▶ [What you are asked to do]: Every line from the start of the listing below through the line that contains "You are a computer-use agent. The image size is (638, 484)." is to be reproduced word for word.
==*==
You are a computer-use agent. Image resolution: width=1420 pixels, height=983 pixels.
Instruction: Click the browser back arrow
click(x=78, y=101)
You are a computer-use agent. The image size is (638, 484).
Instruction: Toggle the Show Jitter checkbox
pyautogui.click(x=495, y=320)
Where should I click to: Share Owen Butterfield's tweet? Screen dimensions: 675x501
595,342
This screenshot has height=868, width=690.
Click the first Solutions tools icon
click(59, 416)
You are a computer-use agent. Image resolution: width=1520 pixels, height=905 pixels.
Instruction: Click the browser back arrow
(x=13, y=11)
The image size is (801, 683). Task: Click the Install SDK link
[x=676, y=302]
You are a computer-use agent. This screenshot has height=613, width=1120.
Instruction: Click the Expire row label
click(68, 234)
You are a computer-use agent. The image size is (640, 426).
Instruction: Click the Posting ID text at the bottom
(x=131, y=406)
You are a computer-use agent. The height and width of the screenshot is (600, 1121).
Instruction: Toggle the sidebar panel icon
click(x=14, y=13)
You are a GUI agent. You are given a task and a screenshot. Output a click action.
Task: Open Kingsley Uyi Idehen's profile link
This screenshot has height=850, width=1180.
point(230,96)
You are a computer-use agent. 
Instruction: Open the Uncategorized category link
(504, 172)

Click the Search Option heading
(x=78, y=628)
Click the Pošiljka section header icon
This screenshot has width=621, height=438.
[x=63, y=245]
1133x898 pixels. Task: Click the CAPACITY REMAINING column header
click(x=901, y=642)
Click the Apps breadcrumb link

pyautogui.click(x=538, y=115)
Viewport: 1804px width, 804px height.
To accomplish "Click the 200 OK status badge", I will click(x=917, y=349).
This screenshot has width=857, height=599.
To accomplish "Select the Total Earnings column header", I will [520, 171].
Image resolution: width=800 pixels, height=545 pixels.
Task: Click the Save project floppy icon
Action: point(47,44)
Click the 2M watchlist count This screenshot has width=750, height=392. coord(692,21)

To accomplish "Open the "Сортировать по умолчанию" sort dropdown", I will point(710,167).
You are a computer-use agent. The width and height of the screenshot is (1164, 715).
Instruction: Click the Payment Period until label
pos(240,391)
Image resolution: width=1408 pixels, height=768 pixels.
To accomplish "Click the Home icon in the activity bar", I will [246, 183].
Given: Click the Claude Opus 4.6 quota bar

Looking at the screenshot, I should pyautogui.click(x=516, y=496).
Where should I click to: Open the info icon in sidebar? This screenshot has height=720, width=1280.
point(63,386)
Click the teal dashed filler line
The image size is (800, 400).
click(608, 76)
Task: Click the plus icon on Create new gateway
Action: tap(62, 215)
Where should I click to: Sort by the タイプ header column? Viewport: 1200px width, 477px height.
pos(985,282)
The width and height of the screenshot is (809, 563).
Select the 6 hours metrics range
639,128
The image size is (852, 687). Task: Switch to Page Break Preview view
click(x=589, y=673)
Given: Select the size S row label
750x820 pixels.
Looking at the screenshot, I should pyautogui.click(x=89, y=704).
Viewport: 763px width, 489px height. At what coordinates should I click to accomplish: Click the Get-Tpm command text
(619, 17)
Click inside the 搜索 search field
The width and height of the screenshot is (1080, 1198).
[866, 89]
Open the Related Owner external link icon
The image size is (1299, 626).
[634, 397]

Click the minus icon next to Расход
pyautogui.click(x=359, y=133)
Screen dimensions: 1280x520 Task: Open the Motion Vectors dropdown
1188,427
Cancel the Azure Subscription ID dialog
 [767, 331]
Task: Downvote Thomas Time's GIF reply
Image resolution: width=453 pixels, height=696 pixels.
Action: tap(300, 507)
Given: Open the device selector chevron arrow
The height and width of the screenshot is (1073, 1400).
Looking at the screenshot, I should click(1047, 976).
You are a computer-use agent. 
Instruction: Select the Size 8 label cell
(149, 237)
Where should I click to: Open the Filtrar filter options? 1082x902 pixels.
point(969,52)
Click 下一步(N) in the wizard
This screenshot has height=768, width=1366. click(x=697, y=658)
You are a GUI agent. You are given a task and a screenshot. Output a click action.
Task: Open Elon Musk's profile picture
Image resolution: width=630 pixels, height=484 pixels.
==*==
▶ [Answer box]:
You are a computer-use agent. Image resolution: width=1420 pixels, height=983 pixels.
Instruction: Click the browser back arrow
click(x=78, y=101)
You are a computer-use agent. The image size is (638, 484).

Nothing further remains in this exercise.